*** Records Section Begins ***

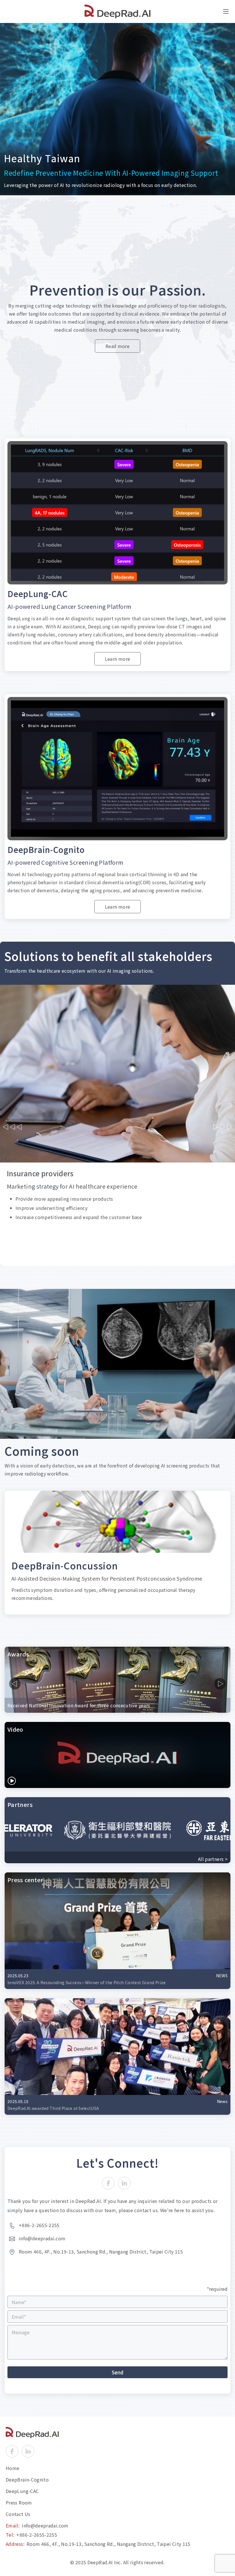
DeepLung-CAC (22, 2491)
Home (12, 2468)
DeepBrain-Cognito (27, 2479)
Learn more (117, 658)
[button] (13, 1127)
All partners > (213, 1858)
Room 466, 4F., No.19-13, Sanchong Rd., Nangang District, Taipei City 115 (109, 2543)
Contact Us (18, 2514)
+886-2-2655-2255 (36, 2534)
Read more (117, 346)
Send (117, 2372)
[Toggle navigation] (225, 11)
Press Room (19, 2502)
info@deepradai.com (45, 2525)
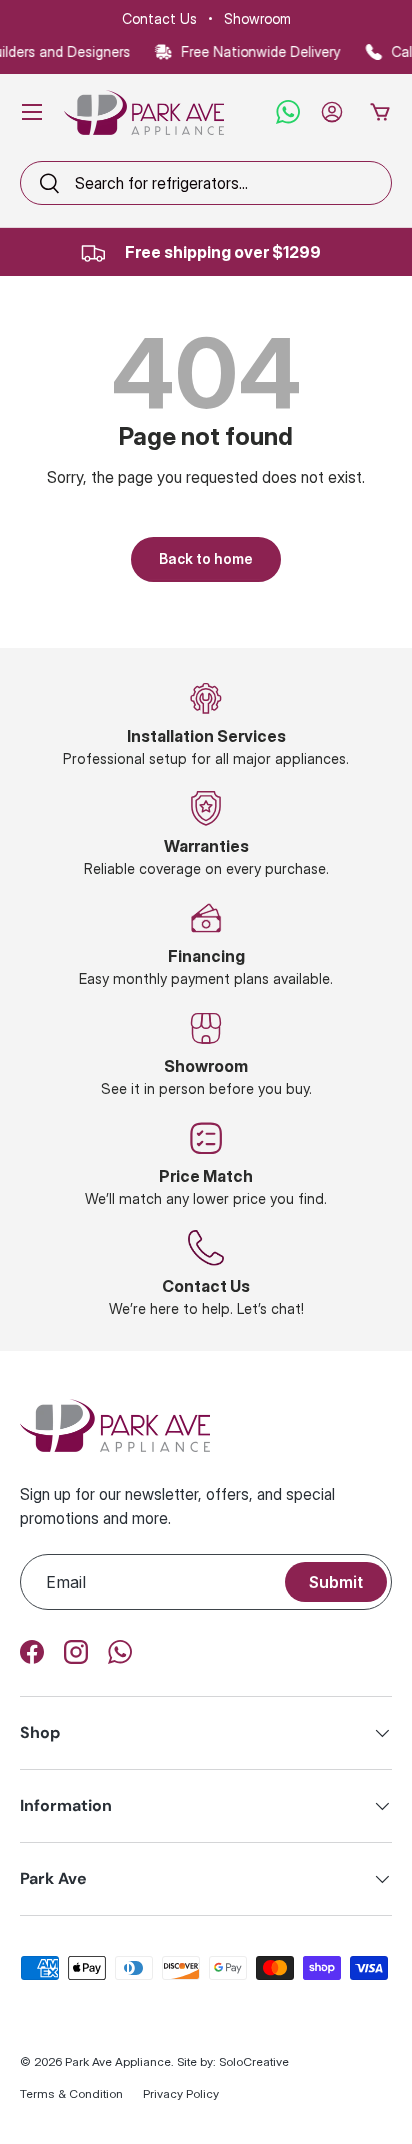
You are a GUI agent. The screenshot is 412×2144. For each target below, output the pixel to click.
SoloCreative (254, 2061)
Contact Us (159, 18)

*** Records Section Ends ***

# [Exercise objective]
Output a verbatim copy of the lines from the line containing "All partners > (213, 1858)" through the end of the data, both included, without any images.

# [Response below]
All partners > (213, 1858)
Room 466, 4F., No.19-13, Sanchong Rd., Nangang District, Taipei City 115 (109, 2543)
Contact Us (18, 2514)
+886-2-2655-2255 (36, 2534)
Read more (117, 346)
Send (117, 2372)
[Toggle navigation] (225, 11)
Press Room (19, 2502)
info@deepradai.com (45, 2525)
You are a GUI agent. The screenshot is 412×2144. For each target below, output the pixel to click.
SoloCreative (254, 2061)
Contact Us (159, 18)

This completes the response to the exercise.